Wasn't there some post about Tibetian Mastiffs going for something like 600K? I think that is in China. And I also think that was a whole lot more money and trouble than my sister's two adopted children. Ok, maybe you do not have to go through a series of home checks and phsychological profiles to get the Mastiff.


----------



## Jessiewessie99

I must say my family had NO problem adopting Tanner.It was a breeze!lol.We recently had KLOS Pet Adoption Day at my shelter, the line to adopt was out the door. 40 something dogs and 20 something cats were adopted. The shelter was almost empty.

I was working at my shelter on Saturday and a lady and her son came. The lady came and told me she wanted to see a dog, I told her to take the dog's kennel card up to the front desk and they will get someone to help them(I was already with someone and a dog). So she said "thank you" and walked away. about 10 minutes later this lady comes to me and starts ranting how they wouldn't let her and her son take out the dog because he wasn't good aorund kids 12 and under. Her son was about 12. She was also saying how her son has been around pitbulls all his life(the dog they wanted to see was a pitbull mix).Sorry but not all pitbulls will like your son.

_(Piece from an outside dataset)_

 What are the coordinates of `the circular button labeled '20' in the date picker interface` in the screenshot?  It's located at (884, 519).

But anyways, I just nodded and listened, I didn't want to start anything.After the rant session, I went up to the front and told them about the situation. They said the reason they wouldn't let her see the dog eas because when they evaluated the dog, she got very nervous around kids and started growling. They just did not want to take that chance of the kid getting bit and have to take the dog back and have the dog put down.

If certain dogs can't be adopted out to certain people or famalies for whatever reason they are free to ask. THe dogs have a kennel sheet that says how much exercise they will need, what kind of owner they should have(a expierenced owner, any home.) How much grooming they will need, whehter or not they are good with other dogs, whether or not they are good with cats, it also lists whether or not they can go to a home with kids or not(they will list a specific age) There was a BEAUTIFUL husky named Mason, who won my heart the moment I saw him. He would be great for any active family. He just couldn't go to a home with kids under 12 because he would get too anxious or excited and might knock the kid down. Another dog, a Papillion, can't go to a home with kids under 5, because she will growl at them.

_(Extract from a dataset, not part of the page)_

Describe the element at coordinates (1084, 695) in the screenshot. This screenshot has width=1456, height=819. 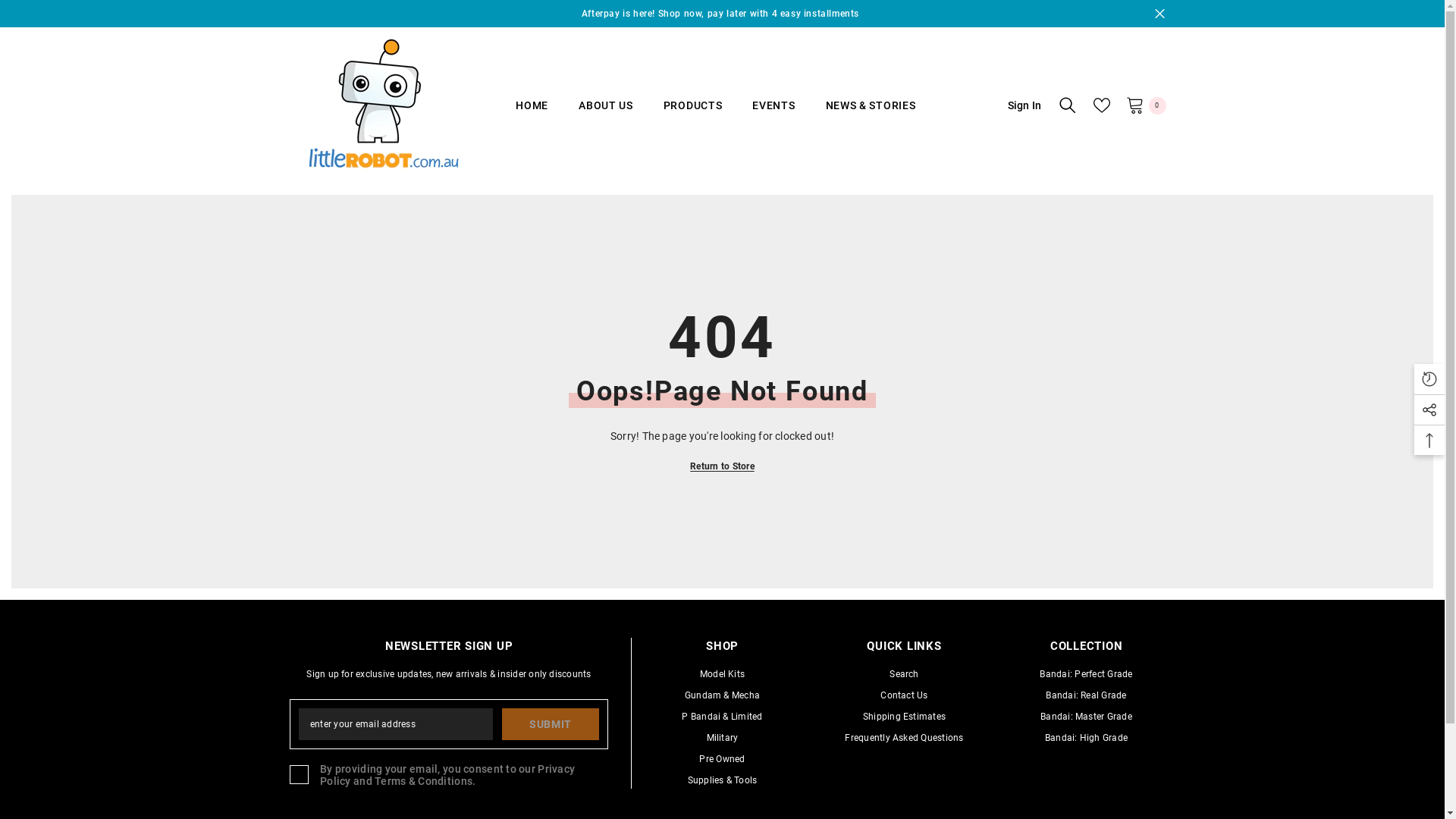
I see `'Bandai: Real Grade'` at that location.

I think some people need to ask. Just because 1 or 2 places turned you down doesn't mean all are bad and picky. I am thinking about becoming a foster parent, and I sure will be picky!!


----------



## selzer

Isn't it terribly risky to adopt an adult dog that growls around kids anyways. 

I mean, you can adopt to a family with no kids, but that does not mean they do not have grandchildren, nieces, nephews, neighbor kids. 

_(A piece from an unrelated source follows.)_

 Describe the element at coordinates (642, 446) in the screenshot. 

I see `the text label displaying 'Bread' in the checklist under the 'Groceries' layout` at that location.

It also does not mean that they will not give the dog to a brother, who after he has it for a year or so, sells it on Craig's list to the exact type of family the shelter does not want to deal with. 

Should they euth every animal that shows aggression toward kids just in case? 

But if they do not, couldn't the people who adopted the dog sue them if there is an aggression problem with the dog that they knew about?

Just wondering.


----------



## Jessiewessie99

selzer said:


> Isn't it terribly risky to adopt an adult dog that growls around kids anyways.
> 
> I mean, you can adopt to a family with no kids, but that does not mean they do not have grandchildren, nieces, nephews, neighbor kids.
> 
> It also does not mean that they will not give the dog to a brother, who after he has it for a year or so, sells it on Craig's list to the exact type of family the shelter does not want to deal with.
> 
> Should they euth every animal that shows aggression toward kids just in case?
> 
> But if they do not, couldn't the people who adopted the dog sue them if there is an aggression problem with the dog that they knew about?
> 
> Just wondering.


 
Umm, yeah it is that why they didn't let them even take out the dog.They didn't euthanize the dog. They just don't want to take the risk of adopting out that can have an aggression, and they don't want to be a liability and get sued. 

They will give the potential adopters a questionaire and screen them, if they have grandkids they will ask about them like how often are the grandkids over etc.They want what best for the dog _and _human.

And I never said they should ethunaize every dog that show aggression, but they need to take it as a precaution when adopting the dog out and let the public know, so they can make a good decision on whether or not they should get that dog or not.


----------



## Good_Karma

selzer said:


> Good Karma, *DID YOU CHANGE YOUR AVATAR????* This looks like a more grown up Rosa??? Or am I just crazy?
> 
> Wasn't there some post about Tibetian Mastiffs going for something like 600K? I think that is in China. And I also think that was a whole lot more money and trouble than my sister's two adopted children. Ok, maybe you do not have to go through a series of home checks and phsychological profiles to get the Mastiff.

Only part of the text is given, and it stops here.